The east-north-east wind carried her past Libby’s Beach on one long reach, then she came about and began tacking along the narrow causeway to the island-like promontory of the Neck itself. The Mansion House stood at the very end of Todd’s Neck, with its wide wrap-around porch overlooking the ocean. The pier that served the hotel was a little further on, and Tirza headed south again, fetching up against the smart r
ed and white fenders hung alongside the damp barnacled timbers on festoons of rope. The wharf at Flamboro had fenders made of old tyres, but the owners of the Mansion House kept rather higher standards. Tyres or fancy fenders made no difference to Tirza. She took a pride in laying Stormy Petrel so gently alongside the piers that she did not even brush them.
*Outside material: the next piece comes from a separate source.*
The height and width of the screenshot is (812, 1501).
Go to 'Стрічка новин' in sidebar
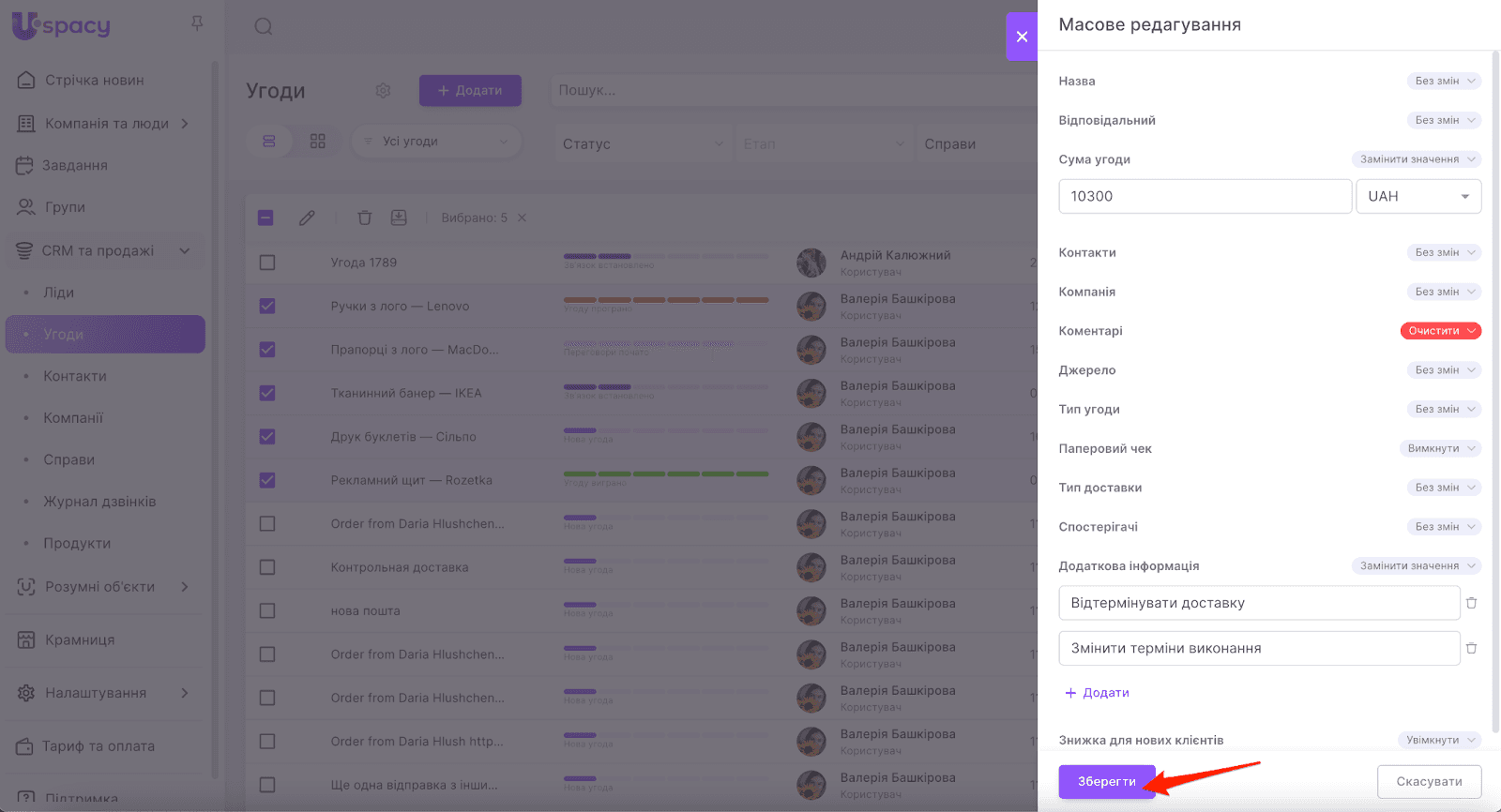(94, 81)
She climbed on to the pier and secured the painter to a post with a round turn and a couple of half hitches, then she knelt down and fished around the bottom of the boat for the escaped crabs. She caught three of them and piled them back into one of the bushel baskets. The others could wait till she came back. She lifted the basket out of the boat and, balancing it on her hip, started up the path to the kitchen door of the Mansion House.
‘You bring me nice fresh crabs, eh?’ said Pierre Lamotte, head chef, standing hands on hips in the centre of his great kitchen and regarding her with his head on one side.
‘Great crabs, Monsewer Lamotte,’ said Tirza.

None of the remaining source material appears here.